* _ZU LÖSENDE AUFGABEN_:
[1] Gib den Text über den Dandy von „Alle sind schön“ bis „Edellook zur Schau.“ wieder und tausche dabei „Masse“ gegen „Menge“ aus.
[2] Führe den Text über den Dandy nach seinem letzten Satz weiter.

* _TEXTAUSZUG_:

■ ■ ■ ■ ■

Durch
kühle Schönheit und geistvollen
Zynismus provozierte der Dandy
die High Society des 19.
Jahrhunderts. Um seine vornehm
rebellischen Nachfolger heute
schert sich offenbar keiner
mehr, allenfalls kurzfristig.
Was ist aus dem Dandy und seinen
exklusiven Ansprüchen im
Zeitalter der Massenmedien
geworden? Welche Chancen hat der
ästhetisierende Anzugträger in
einer Mittelmaß-Gesellschaft,
die sich von keinem Tabubruch
mehr schockieren lässt? Dandys
zwischen glamourösem Abglanz und
neuer Kreation.
Von Wiebke
Eden
Oscar Wilde
inszenierte sich in den Medien des
fin de siècle wie kaum ein
anderer. Mit einer Lilie in der
Hand spazierte der Schriftsteller
über den Londoner Piccadilly
Circus, trug vielleicht einen
purpurnen Mantel oder eine Jacke
mit lavendelfarbenen
Seidenstreifen. Sein langes Haar
warf er anmutig lässig über die
Schultern. Der Schöngeist wusste,
dass er Aufsehen erregen und am
nächsten Tag in den britischen
Gazetten stehen würde.
Obwohl als
Dandy nicht unumstritten, darf
Oscar Wilde in keinem
Männerbilderbogen über den gut
gekleideten Spötter fehlen. In
seinem Buch „Dandys – Virtuosen
der Lebenskunst“ widmet der
Berliner Kultursoziologe Günter
Erbe dem stattlichen Elegant
gleich ein eigenes Kapitel. Das
Werk, das gerade auf den Markt
gekommen ist, erscheint in einer
Zeit, in der dandyhafte Typen und
Charakteristiken wieder verstärkt
Anziehungskraft besitzen. Es ist
die Zeit des Narzissmus und der
Inszenierung, die Zeit der Posen
und abziehbaren Äußerlichkeiten.
Die Medien liefern eindimensionale
Bilder von perfekt geschminkten
Gesichtern mit perfekt geformten
Wangenknochen, Nasen, Mündern.
Alle sind schön und alle sind
gleich. Der Dandy will schöner
sein und originell. Er distanziert
sich von der Masse und stellt sich
im coolen Edellook zur Schau.

■ ■ ■ ■ ■

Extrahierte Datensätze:
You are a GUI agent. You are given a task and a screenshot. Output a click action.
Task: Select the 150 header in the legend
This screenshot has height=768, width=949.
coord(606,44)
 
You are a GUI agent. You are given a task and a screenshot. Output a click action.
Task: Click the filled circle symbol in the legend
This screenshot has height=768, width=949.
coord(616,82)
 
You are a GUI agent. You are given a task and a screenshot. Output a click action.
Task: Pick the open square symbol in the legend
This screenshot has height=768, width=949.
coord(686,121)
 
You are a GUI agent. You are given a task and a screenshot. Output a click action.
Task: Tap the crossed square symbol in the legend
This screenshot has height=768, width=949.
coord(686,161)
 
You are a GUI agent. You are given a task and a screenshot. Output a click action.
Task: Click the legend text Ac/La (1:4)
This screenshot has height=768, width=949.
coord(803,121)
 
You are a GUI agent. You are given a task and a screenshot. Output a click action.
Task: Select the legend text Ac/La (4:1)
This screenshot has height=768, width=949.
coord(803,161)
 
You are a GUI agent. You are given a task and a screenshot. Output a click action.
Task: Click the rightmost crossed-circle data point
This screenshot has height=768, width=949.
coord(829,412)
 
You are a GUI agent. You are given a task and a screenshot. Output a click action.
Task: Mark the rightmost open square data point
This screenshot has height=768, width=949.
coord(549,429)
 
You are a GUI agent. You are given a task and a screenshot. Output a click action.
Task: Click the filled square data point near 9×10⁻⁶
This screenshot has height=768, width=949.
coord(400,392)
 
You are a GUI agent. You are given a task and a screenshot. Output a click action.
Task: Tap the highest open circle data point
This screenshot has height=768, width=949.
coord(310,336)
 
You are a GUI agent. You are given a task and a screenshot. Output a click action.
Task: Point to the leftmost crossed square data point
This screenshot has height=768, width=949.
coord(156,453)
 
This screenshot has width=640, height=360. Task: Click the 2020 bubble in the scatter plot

■ ■ ■ ■ ■

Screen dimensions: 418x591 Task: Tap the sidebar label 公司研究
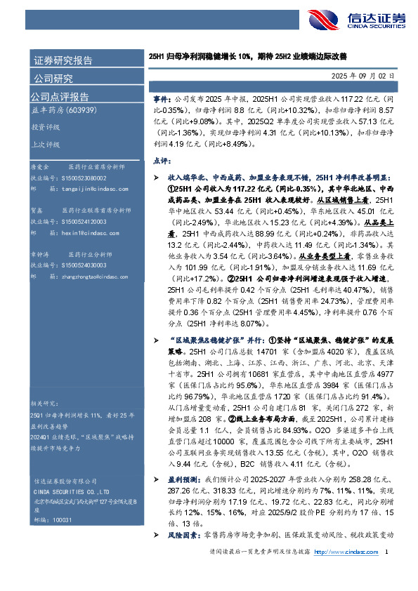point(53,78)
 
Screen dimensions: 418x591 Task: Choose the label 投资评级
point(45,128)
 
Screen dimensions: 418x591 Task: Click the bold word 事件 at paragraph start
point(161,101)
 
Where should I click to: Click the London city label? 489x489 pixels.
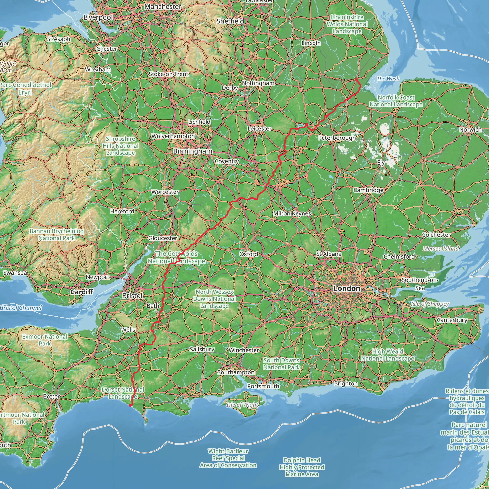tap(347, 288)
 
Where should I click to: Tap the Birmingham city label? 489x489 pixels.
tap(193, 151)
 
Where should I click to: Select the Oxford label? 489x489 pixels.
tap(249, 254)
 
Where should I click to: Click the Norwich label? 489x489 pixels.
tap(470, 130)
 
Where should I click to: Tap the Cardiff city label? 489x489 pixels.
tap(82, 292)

■ ■ ■ ■ ■

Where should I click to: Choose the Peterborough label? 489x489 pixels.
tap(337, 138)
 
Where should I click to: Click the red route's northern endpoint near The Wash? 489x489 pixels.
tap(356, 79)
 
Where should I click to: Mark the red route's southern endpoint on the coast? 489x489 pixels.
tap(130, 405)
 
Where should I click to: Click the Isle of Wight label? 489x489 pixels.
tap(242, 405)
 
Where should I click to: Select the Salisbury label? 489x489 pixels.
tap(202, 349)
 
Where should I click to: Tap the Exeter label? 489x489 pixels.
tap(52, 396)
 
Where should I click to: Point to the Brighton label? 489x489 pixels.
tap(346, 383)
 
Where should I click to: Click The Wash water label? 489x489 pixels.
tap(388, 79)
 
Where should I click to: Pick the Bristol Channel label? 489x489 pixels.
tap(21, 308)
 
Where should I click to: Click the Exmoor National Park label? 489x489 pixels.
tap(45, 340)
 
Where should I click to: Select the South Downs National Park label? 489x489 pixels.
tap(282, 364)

■ ■ ■ ■ ■

* _LÖSUNGEN_:
[1]
Alle sind schön und alle sind
gleich. Der Dandy will schöner
sein und originell. Er distanziert
sich von der Menge und stellt sich
im coolen Edellook zur Schau.

[2]
So lässt sich
der aufrührerische Songwriter Paul
Weller zum neuen Album im
schnieken Dreiteiler ablichten und
wird von der Presse als
„bestangezogener Dandy seit Oscar
Wilde“ gelobt. Der 31-jährige
Steffen Kopetzky schreibt in
gravitätischer Sprache einen
pompösen Roman und präsentiert
sich fürs Klappenfoto in Anzug und
vatermörderischem Hemdkragen. Das
Hochglanzmagazin „Vogue homme“
inszeniert den Mann von heute
dandyhaft schmalgesichtig und
blass, androgyn bis feminin, in
Nadelstreifen, Samtschal und
seidenem Morgenrock über dem
Frack.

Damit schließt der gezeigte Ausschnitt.